Help Debugging GPU Performance Issue

I’m having trouble debugging the following issue with CuArrays. I see very different performance using the findmax function when I call it from the REPL vs when I use it in my application. From the REPL I get the desired “good” performance, which I can reproduce in Example 1 below. In my application I always see the “bad” performance in Example 2. In my application I’m calling the function as in Example 1, but am seeing the performance from Example 2.

Rather than posting my more complicated code, I’m wondering what is the best way to figure out what is going on under the hood in each case and how to fix it.

Example 1:

a=CuArrays.rand(64)
@btime findmax(a)

196.191 μs (265 allocations: 8.42 KiB)

Example 2:

@btime findmax(CuArrays.rand(64))

108.159 ms (41192 allocations: 2.99 MiB)

FYI there is almost no overhead to creating the array so that can’t account for the difference.

@btime CuArrays.rand(64)

9.079 μs (6 allocations: 144 bytes)

The way you are measuring time is incorrectly, currently you are measuring CPU time to launch the kernel rather than the kernel itself.

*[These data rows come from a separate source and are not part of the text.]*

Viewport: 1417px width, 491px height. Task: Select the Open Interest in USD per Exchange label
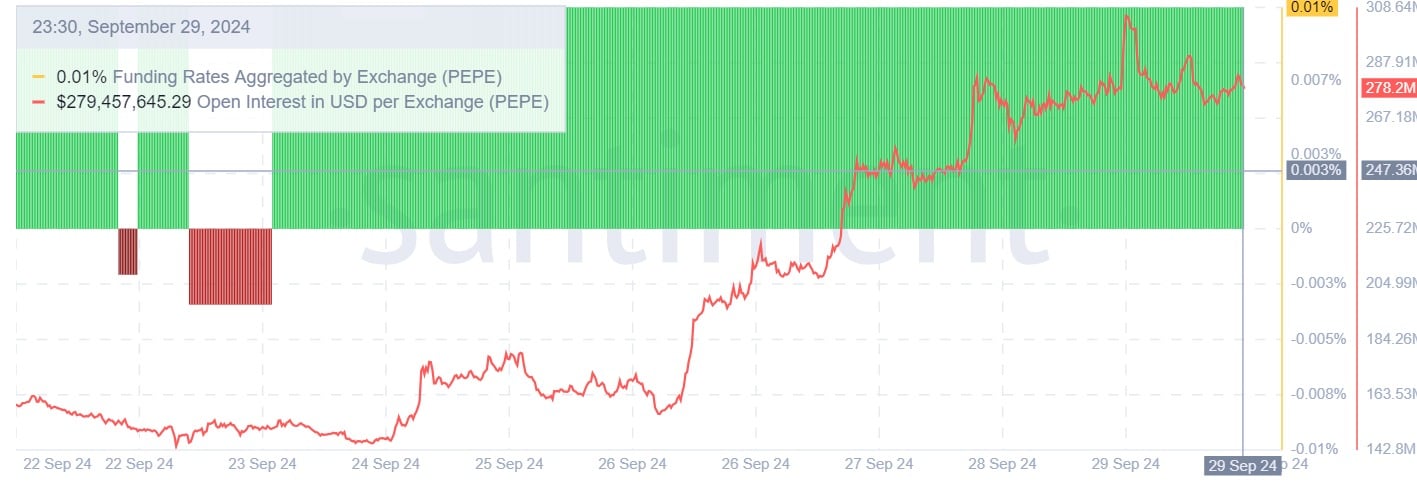372,102
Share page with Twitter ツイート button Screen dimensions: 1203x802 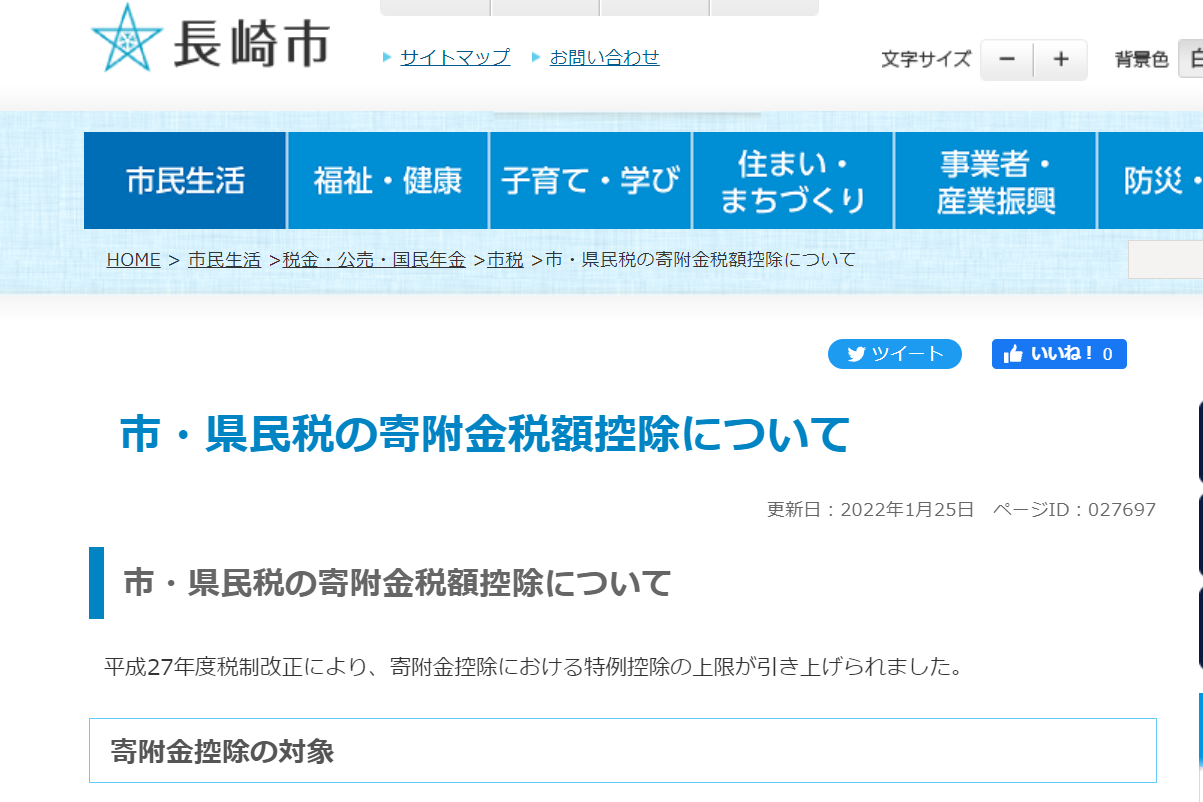(894, 354)
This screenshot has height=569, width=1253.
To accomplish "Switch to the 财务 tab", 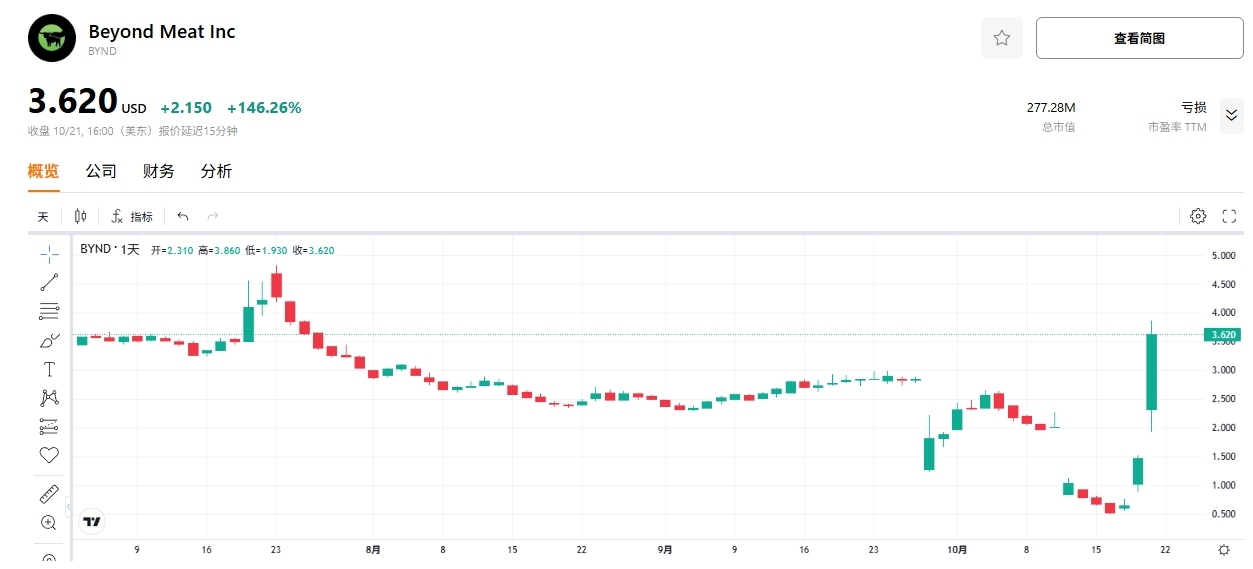I will (x=159, y=171).
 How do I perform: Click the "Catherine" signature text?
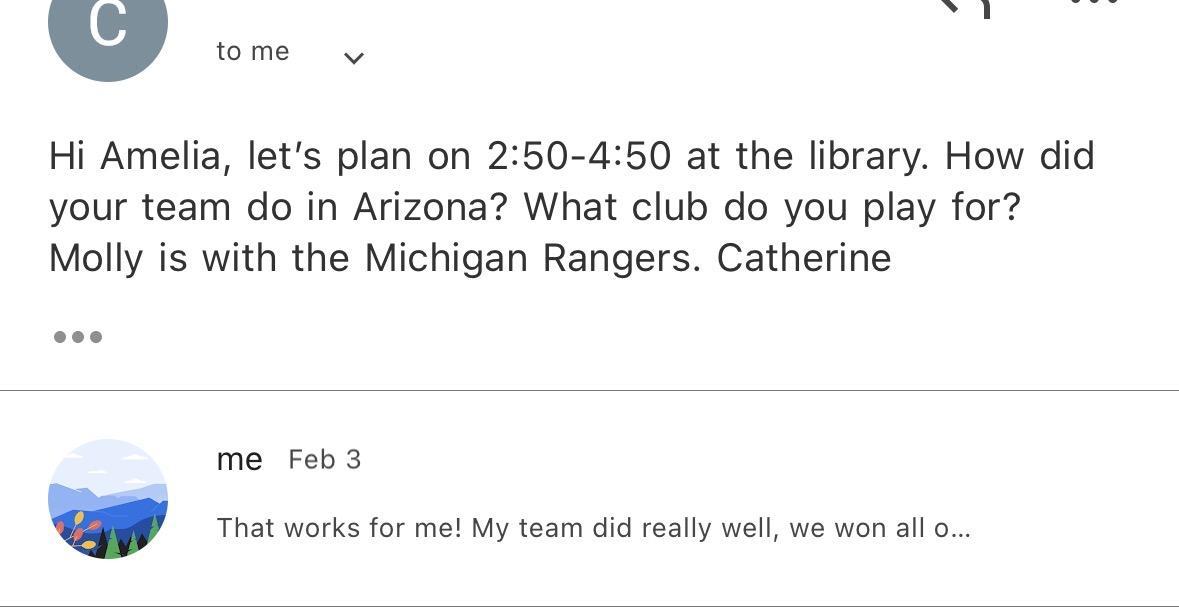(x=804, y=258)
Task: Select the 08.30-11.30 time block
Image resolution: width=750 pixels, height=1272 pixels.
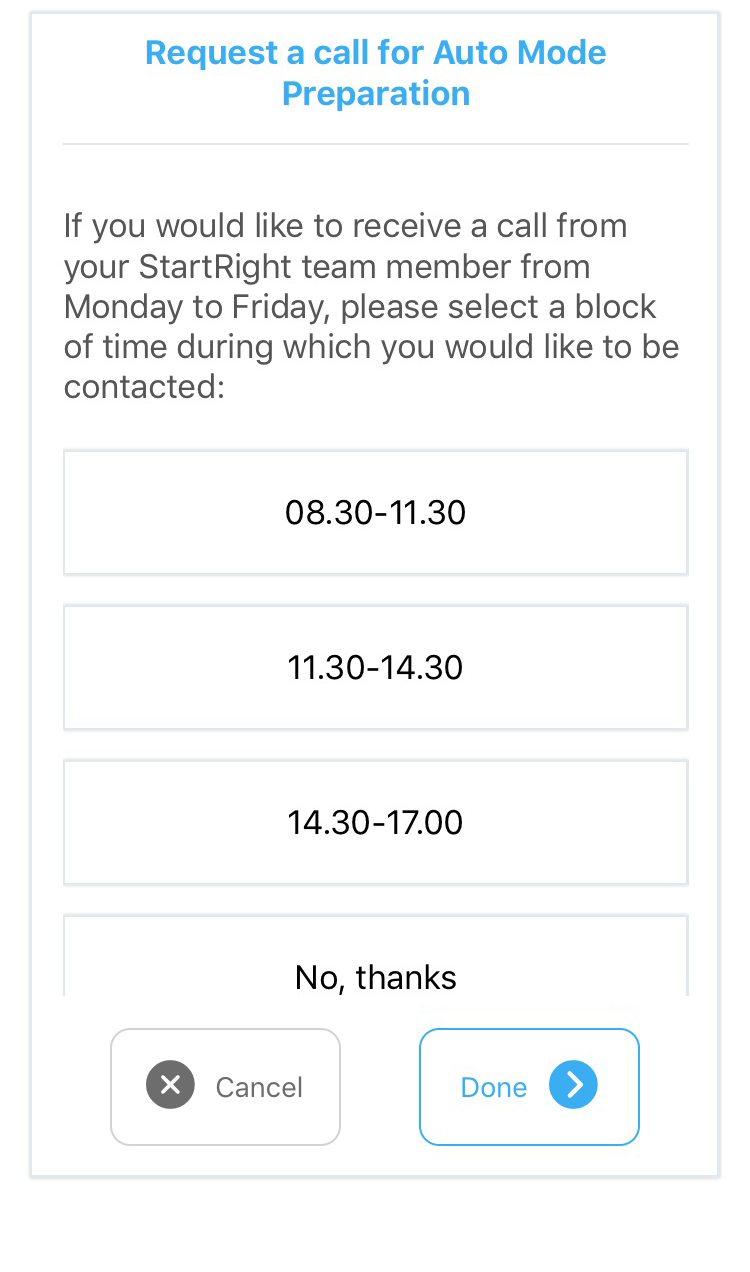Action: point(375,512)
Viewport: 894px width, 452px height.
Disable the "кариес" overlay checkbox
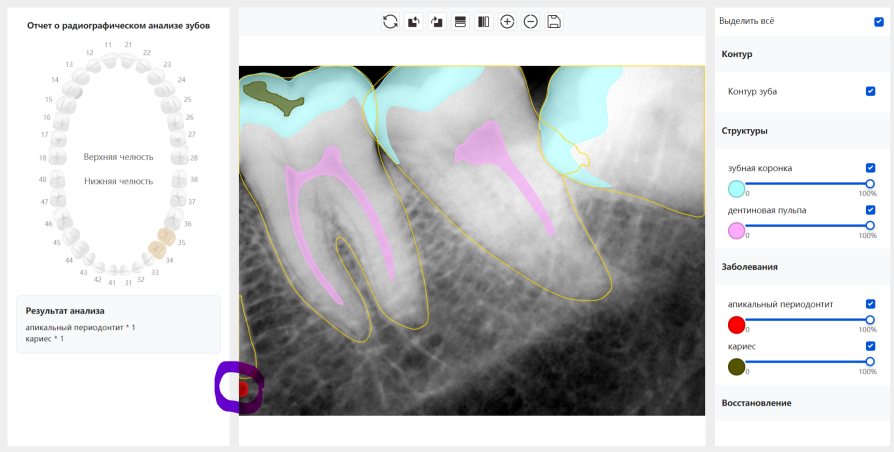click(870, 346)
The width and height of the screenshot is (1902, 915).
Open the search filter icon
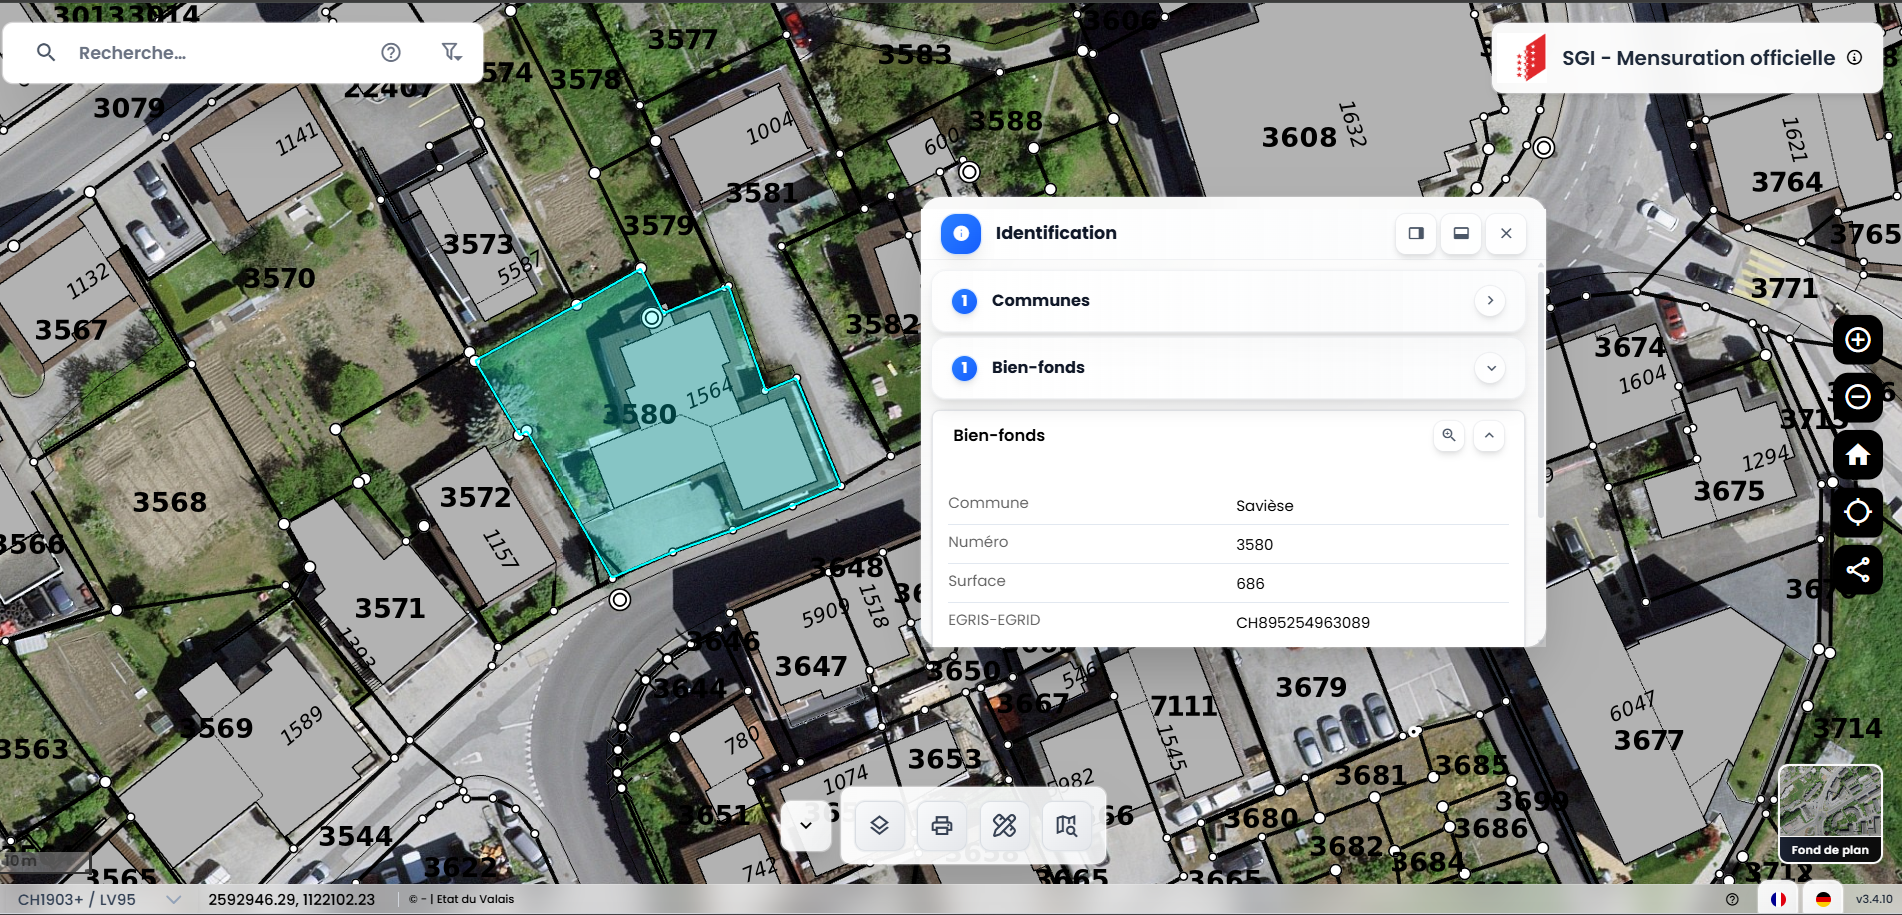pyautogui.click(x=452, y=52)
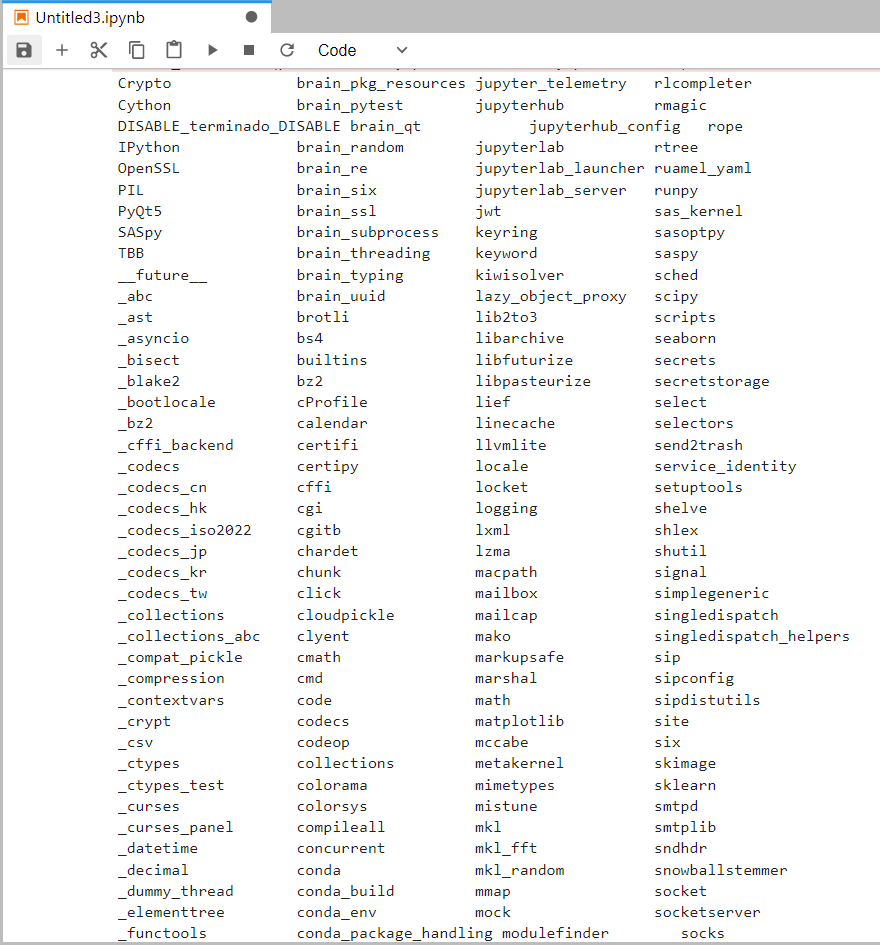Expand cell type options via the chevron
The image size is (880, 945).
point(401,50)
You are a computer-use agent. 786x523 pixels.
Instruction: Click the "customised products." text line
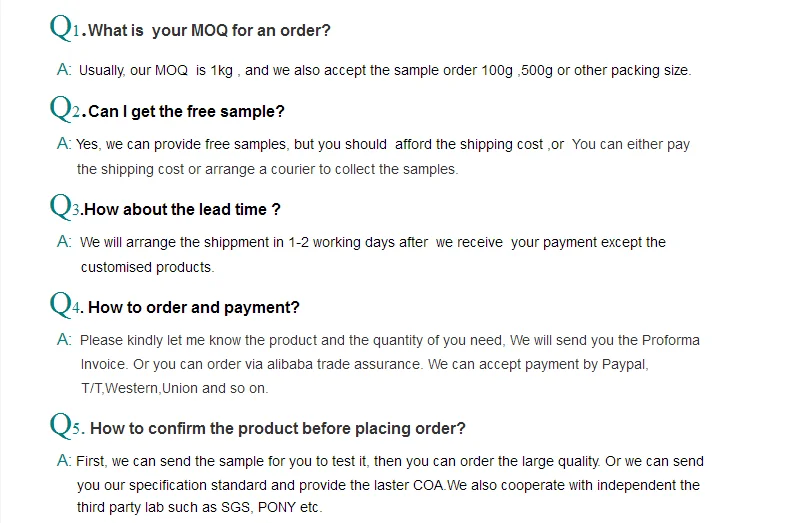(147, 267)
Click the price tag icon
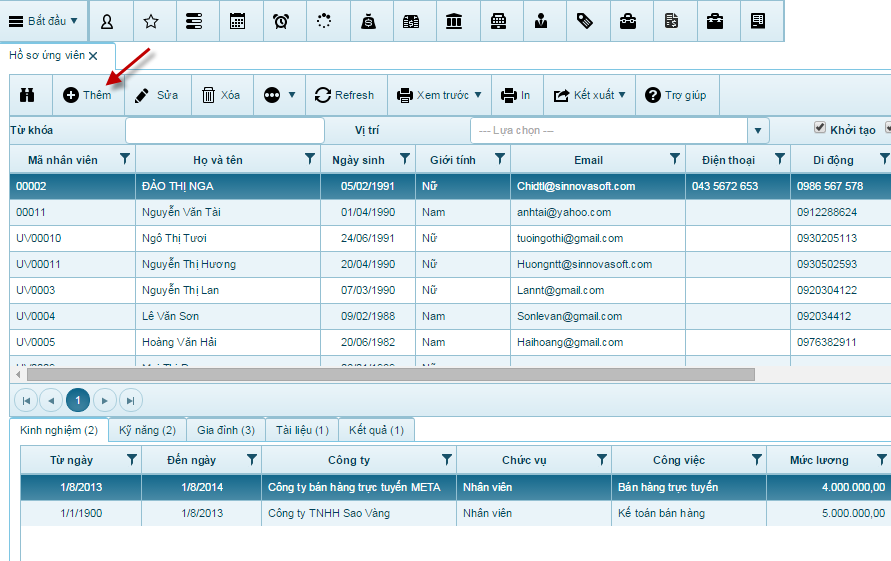Viewport: 891px width, 561px height. point(585,21)
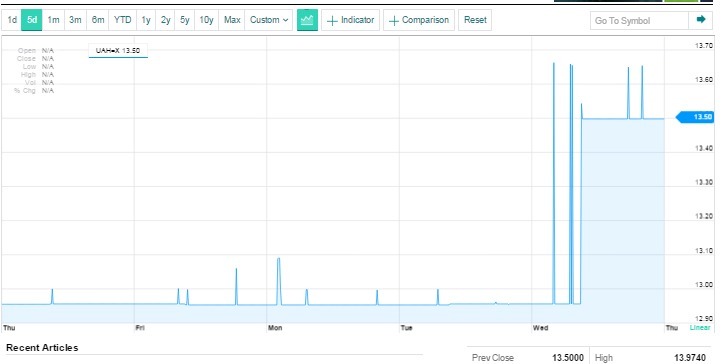Reset the chart with Reset button

click(475, 20)
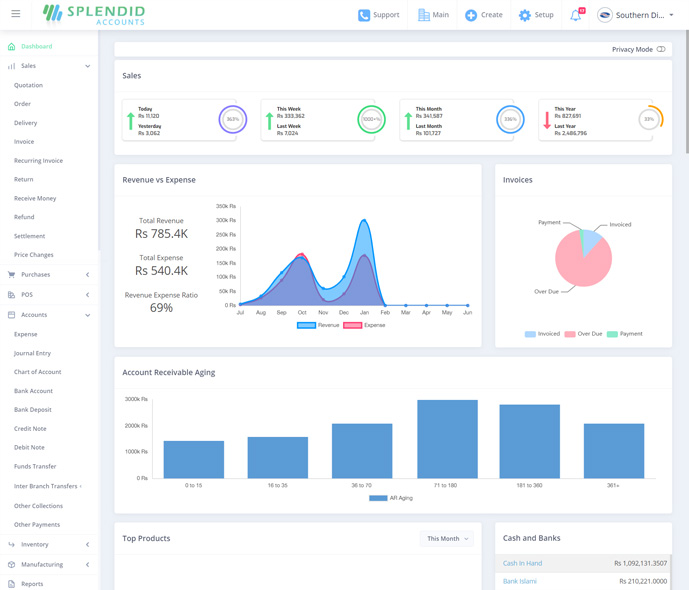Open the notification bell icon

tap(576, 15)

To avoid this add CUDA.@sync in front the @time/@btime or add CUDA.synchronize() at the end of your block. Doing so on my machine, I got:

julia> @benchmark CUDA.@sync begin
           a = CUDA.rand(64)
           findmax(a)
       end
BenchmarkTools.Trial: 
  memory estimate:  8.77 KiB
  allocs estimate:  283
  --------------
  minimum time:     340.618 μs (0.00% GC)
  median time:      28.718 ms (0.00% GC)
  mean time:        29.137 ms (1.16% GC)
  maximum time:     64.510 ms (0.00% GC)
  --------------
  samples:          172
  evals/sample:     1

julia> @benchmark CUDA.@sync begin
           findmax(CUDA.rand(64))
       end
BenchmarkTools.Trial: 
  memory estimate:  2.93 MiB
  allocs estimate:  39756
  --------------
  minimum time:     29.005 ms (0.00% GC)
  median time:      29.461 ms (0.00% GC)
  mean time:        29.906 ms (1.33% GC)
  maximum time:     36.513 ms (17.74% GC)
  --------------
  samples:          168
  evals/sample:     1

Now the only thing that pops out to my eyes is the allocations which can be explained by the unsafe_free!.

julia> @benchmark CUDA.@sync begin
           a = CUDA.rand(64)
           findmax(a)
           CUDA.unsafe_free!(a)
       end
BenchmarkTools.Trial: 
  memory estimate:  2.93 MiB
  allocs estimate:  39763
  --------------
  minimum time:     29.770 ms (0.00% GC)
  median time:      30.066 ms (0.00% GC)
  mean time:        30.578 ms (1.34% GC)
  maximum time:     37.684 ms (18.19% GC)
  --------------
  samples:          164
  evals/sample:     1
2 Likes

The allocations reported by BenchmarkTools are CPU allocations, and there are always some when launching kernels (we need to allocate kernel parameter buffers to pass to CUDA). To see GPU allocations, you can use CUDA.@time.

Yes, of course but here the allocs estimate is 283 vs 39763 where the latter case includes unsafe_free!. The memory estimate also jumps from 8.7 Kb to 2.9 Mb.

I assumed that kernel parameter buffers will be created and destroyed in both cases.

I was looking at the second and third of your measurements, which have identical allocation counts. Actually, I can’t reproduce what you were seeing, and get identical counts for all three of your benchmarks. It shouldn’t matter if you assign the array to a variable or not (and unsafe_free!) shouldn’t allocate.

My test was on CUDA 1.0, retrying on master I am getting same amount of allocation estimate. Maybe this needs to be looked into.